■ **WHAT TO DO**
Scan the data below for lines holding the word "sort", and copy each line found.

[Stored data entries]

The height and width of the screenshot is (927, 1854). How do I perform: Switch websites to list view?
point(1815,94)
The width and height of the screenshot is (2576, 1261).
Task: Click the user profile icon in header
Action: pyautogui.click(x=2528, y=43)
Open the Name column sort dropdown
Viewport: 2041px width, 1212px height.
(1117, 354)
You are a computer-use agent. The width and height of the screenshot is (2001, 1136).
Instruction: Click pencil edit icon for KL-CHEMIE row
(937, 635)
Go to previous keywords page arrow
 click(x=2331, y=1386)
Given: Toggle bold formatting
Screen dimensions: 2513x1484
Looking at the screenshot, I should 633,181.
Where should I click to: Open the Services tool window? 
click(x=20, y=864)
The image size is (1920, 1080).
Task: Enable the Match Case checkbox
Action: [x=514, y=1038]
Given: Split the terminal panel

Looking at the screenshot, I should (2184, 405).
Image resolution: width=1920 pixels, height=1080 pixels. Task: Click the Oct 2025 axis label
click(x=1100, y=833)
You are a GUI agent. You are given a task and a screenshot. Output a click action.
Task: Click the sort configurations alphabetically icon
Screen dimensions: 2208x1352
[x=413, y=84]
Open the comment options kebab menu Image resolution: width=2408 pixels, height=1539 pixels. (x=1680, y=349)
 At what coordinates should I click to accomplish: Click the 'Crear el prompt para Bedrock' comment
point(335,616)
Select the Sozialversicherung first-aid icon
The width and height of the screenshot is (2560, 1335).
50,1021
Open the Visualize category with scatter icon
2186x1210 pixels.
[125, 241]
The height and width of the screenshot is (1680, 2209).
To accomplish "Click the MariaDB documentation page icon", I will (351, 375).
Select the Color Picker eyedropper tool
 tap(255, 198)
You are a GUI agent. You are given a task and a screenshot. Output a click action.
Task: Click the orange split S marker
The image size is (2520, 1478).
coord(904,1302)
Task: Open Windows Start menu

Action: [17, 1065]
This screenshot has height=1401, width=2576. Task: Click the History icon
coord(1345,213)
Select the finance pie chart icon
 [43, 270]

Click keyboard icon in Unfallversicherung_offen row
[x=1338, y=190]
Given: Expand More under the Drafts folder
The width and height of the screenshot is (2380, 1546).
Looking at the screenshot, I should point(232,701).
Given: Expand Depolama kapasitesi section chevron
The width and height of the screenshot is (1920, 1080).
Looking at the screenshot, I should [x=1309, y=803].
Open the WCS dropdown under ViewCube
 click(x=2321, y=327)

■ **REPLY TO THE TASK**
Open the Name column sort dropdown
Task: Click the sort configurations alphabetically icon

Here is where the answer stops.